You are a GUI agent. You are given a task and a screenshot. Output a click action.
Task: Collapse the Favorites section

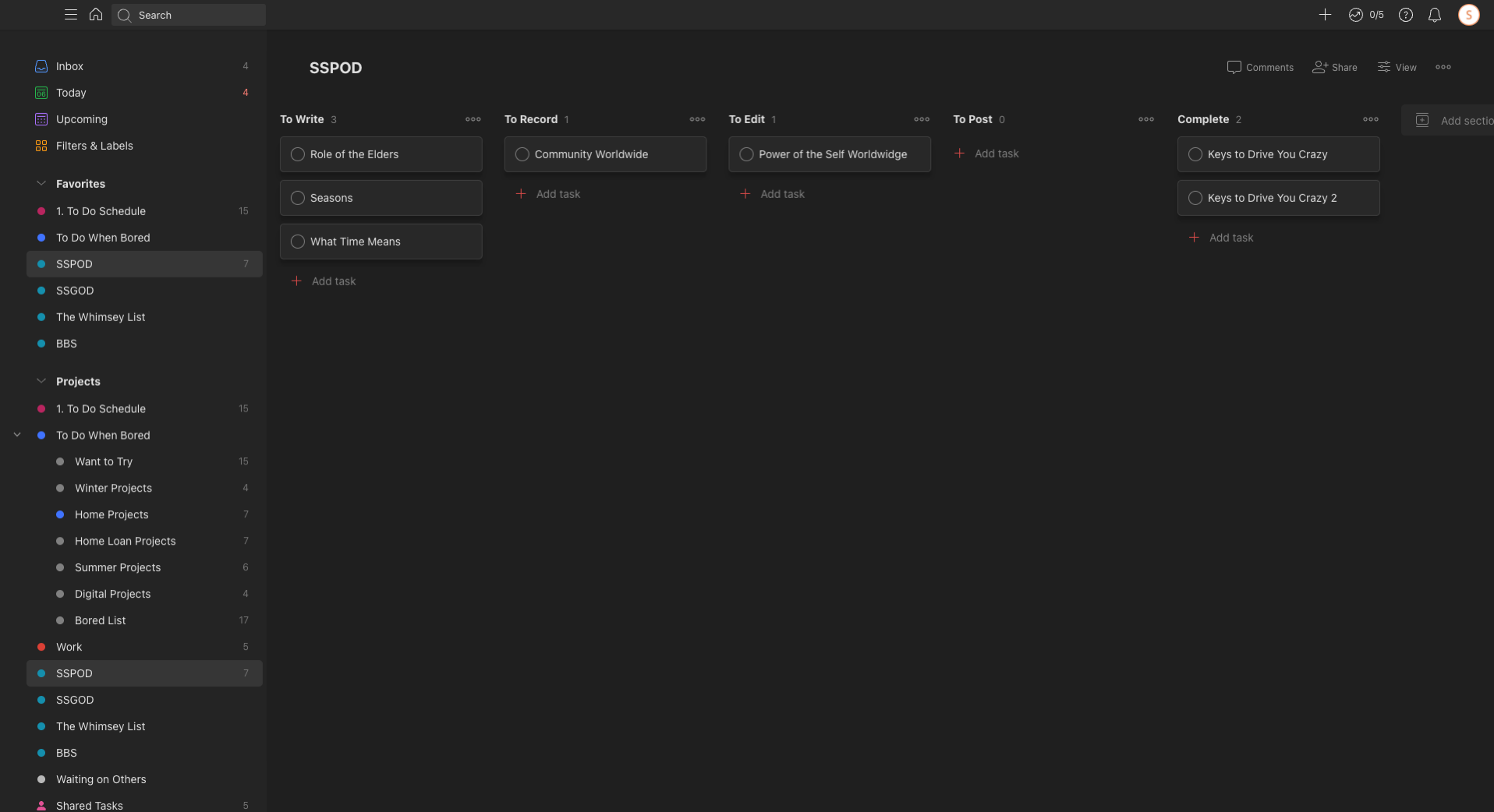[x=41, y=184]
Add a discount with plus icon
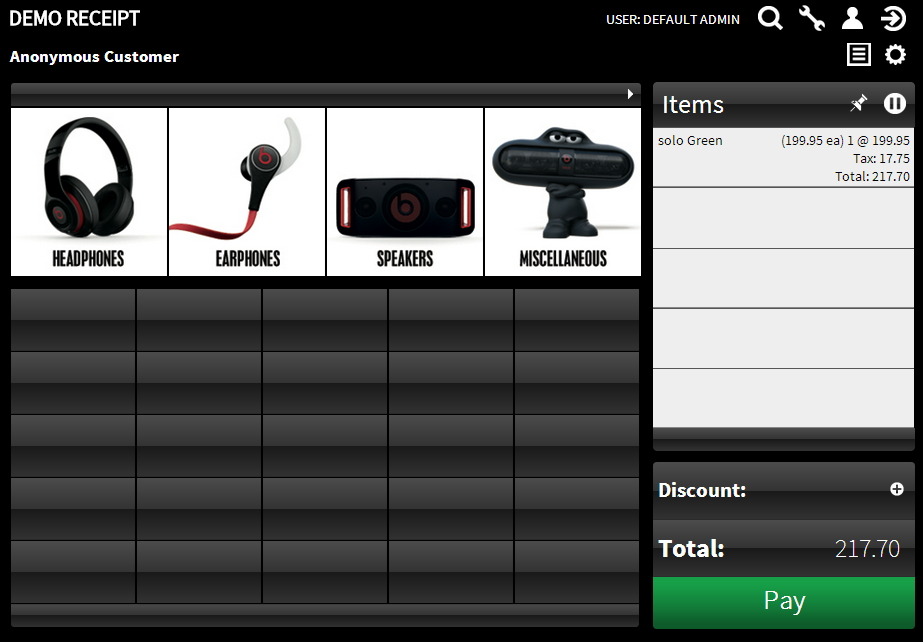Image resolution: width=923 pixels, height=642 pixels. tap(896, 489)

▬▬▬▬▬▬▬▬▬▬

**Work order**
Would you print the whole listing exactly, omitting the pictures?

**Output of the exercise**
You are a GUI agent. You are given a task and a screenshot. Output a click action.
Task: Collapse the Favorites section

[x=41, y=184]
Add a discount with plus icon
Image resolution: width=923 pixels, height=642 pixels. tap(896, 489)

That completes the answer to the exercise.